What the series lacks in true polish it makes up for wit the very facts that somewhat bog it down. The various episodes cover early American involvement in the country, the French involvement in the early years all the way through key events as the Tet Offensive and Bombing of Hanoi. Additional episodes sometimes take a broader look at defining elements of the war, from the American method of war to the environment and cultural conditions that live on in infamy. Thankfully the late 70s to early 80s time frame nets the producers veterans with fresh memories and provide them an open platform to tell their tale (one that can be very chilling, as is the case in a late series episode on POWs). At only 25-minutes an episode, no viewer will walk away with any form of expert knowledge in one area of the war, but the production goes far beyond the basic facts. It's an incredibly solidly constructed piece of educational programming, but one that has aged in some aspects poorly and lacks that expert commentary we come to expect from the modern documentary.

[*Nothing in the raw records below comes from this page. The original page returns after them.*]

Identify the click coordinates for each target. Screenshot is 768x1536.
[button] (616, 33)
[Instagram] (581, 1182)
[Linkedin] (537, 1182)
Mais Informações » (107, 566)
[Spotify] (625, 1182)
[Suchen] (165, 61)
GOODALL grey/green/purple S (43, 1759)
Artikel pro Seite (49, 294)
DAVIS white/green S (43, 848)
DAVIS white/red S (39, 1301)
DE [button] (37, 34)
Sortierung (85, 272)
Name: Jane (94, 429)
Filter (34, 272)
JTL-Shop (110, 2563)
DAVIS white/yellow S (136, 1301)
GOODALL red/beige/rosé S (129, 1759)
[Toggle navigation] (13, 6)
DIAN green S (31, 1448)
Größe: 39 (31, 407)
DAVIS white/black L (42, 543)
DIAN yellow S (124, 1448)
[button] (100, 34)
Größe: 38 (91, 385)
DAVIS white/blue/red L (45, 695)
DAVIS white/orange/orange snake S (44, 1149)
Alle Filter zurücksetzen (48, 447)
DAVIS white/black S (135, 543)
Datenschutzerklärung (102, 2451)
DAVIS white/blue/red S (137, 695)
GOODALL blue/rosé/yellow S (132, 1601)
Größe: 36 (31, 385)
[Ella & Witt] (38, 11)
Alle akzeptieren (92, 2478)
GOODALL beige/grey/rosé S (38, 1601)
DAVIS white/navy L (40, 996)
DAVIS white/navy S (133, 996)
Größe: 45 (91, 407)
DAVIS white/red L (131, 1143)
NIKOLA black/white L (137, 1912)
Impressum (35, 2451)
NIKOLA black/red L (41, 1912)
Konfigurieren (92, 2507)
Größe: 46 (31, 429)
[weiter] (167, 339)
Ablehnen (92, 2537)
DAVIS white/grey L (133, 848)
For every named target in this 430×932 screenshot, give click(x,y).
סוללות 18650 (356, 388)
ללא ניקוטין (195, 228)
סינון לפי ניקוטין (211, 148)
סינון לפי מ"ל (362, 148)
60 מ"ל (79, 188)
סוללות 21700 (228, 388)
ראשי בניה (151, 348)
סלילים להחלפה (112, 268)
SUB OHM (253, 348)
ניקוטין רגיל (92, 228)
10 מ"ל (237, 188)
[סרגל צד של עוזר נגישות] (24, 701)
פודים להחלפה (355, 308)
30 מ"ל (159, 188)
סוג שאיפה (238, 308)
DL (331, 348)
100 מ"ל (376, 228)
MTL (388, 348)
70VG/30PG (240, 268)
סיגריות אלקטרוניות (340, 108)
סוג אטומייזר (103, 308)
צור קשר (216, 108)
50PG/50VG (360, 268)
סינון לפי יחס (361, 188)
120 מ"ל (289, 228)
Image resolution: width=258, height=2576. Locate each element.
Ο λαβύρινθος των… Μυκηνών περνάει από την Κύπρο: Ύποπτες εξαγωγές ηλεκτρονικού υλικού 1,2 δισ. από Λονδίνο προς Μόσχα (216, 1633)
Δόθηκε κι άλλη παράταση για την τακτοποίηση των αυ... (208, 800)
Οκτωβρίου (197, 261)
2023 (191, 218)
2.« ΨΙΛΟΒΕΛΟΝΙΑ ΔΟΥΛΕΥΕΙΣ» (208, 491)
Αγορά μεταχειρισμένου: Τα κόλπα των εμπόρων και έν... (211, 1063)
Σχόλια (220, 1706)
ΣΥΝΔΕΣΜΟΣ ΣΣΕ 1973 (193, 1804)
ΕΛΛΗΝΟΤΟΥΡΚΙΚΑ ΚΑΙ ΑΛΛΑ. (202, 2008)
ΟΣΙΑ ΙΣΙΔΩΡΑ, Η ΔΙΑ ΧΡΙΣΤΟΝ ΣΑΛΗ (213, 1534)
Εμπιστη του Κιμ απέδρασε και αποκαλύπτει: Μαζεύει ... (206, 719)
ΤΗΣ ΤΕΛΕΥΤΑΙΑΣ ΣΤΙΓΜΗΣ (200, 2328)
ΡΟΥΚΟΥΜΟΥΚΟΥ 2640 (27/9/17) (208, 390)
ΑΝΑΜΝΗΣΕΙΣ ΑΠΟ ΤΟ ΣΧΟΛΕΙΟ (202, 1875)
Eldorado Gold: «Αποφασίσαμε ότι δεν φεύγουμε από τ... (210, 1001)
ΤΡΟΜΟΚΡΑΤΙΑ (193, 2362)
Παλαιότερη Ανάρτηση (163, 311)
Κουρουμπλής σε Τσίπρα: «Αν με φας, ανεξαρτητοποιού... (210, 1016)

The 1.33:1 original aspect ratio transfer is in rough shape, showing signs of its videotape origins. Stock footage varies all over the spectrum of quality from grainy black and white footage to some over saturated color footage. Detail levels are middling at best, while colors are in the semi-natural range but can be over saturated one moment or washed out the next. Compression artifacts are a mild but common element throughout.
The English Stereo audio track is incredibly flat, with Basehart's commanding voice lacking the aural quality it deserves and interview subjects sounding like something you'd hear off a local in-studio news report of the era. The sound suffers from a minor tinny quality at times and overall, the age of the program is heard loud and clear.
While not the definitive Vietnam War documentary series in the vein of "The World at War," "Vietnam: The Ten Thousand Day War" is one of the most comprehensive I've witnessed, even if focus is vast in breadth and shallow in depth. For it's age, it holds up remarkably well, if one can handle the dry presentation and haggard A/V quality. Recommended.